▸ **What is being asked**:
Word for word, return every record that follows.

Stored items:
=== Begin Enclosure ===

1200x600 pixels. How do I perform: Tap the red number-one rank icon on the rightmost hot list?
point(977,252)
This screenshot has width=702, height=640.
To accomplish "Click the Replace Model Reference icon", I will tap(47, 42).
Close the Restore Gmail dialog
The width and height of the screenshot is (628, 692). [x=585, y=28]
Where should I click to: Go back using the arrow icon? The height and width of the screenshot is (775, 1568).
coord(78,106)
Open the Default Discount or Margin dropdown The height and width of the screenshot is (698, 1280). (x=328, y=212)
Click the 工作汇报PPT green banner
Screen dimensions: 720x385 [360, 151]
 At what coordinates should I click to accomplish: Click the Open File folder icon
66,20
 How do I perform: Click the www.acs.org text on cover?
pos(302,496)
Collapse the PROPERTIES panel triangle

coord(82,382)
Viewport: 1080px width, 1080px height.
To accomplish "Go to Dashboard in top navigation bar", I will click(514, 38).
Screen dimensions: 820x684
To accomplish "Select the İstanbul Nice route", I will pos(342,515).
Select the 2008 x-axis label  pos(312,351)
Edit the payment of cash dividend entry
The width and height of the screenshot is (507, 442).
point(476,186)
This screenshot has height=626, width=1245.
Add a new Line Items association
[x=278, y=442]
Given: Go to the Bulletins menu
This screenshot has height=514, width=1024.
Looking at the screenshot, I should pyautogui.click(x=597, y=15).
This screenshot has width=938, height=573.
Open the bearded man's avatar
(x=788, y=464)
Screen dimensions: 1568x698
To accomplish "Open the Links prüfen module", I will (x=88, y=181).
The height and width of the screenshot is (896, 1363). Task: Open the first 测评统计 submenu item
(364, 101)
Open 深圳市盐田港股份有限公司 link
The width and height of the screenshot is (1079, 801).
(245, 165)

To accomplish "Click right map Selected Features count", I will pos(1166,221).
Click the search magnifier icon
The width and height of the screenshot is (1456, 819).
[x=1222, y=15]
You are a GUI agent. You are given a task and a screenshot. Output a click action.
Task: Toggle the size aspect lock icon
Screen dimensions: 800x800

=== End Enclosure ===

▸ **Answer to the problem**:
1200x600 pixels. How do I perform: Tap the red number-one rank icon on the rightmost hot list?
point(977,252)
This screenshot has width=702, height=640.
To accomplish "Click the Replace Model Reference icon", I will tap(47, 42).
Close the Restore Gmail dialog
The width and height of the screenshot is (628, 692). [x=585, y=28]
Where should I click to: Go back using the arrow icon? The height and width of the screenshot is (775, 1568).
coord(78,106)
Open the Default Discount or Margin dropdown The height and width of the screenshot is (698, 1280). (x=328, y=212)
Click the 工作汇报PPT green banner
Screen dimensions: 720x385 [360, 151]
 At what coordinates should I click to accomplish: Click the Open File folder icon
66,20
 How do I perform: Click the www.acs.org text on cover?
pos(302,496)
Collapse the PROPERTIES panel triangle

coord(82,382)
Viewport: 1080px width, 1080px height.
To accomplish "Go to Dashboard in top navigation bar", I will click(514, 38).
Screen dimensions: 820x684
To accomplish "Select the İstanbul Nice route", I will pos(342,515).
Select the 2008 x-axis label  pos(312,351)
Edit the payment of cash dividend entry
The width and height of the screenshot is (507, 442).
point(476,186)
This screenshot has height=626, width=1245.
Add a new Line Items association
[x=278, y=442]
Given: Go to the Bulletins menu
This screenshot has height=514, width=1024.
Looking at the screenshot, I should pyautogui.click(x=597, y=15).
This screenshot has width=938, height=573.
Open the bearded man's avatar
(x=788, y=464)
Screen dimensions: 1568x698
To accomplish "Open the Links prüfen module", I will (x=88, y=181).
The height and width of the screenshot is (896, 1363). Task: Open the first 测评统计 submenu item
(364, 101)
Open 深圳市盐田港股份有限公司 link
The width and height of the screenshot is (1079, 801).
(245, 165)

To accomplish "Click right map Selected Features count", I will pos(1166,221).
Click the search magnifier icon
The width and height of the screenshot is (1456, 819).
[x=1222, y=15]
You are a GUI agent. You are given a task and a screenshot. Output a click action.
Task: Toggle the size aspect lock icon
Screen dimensions: 800x800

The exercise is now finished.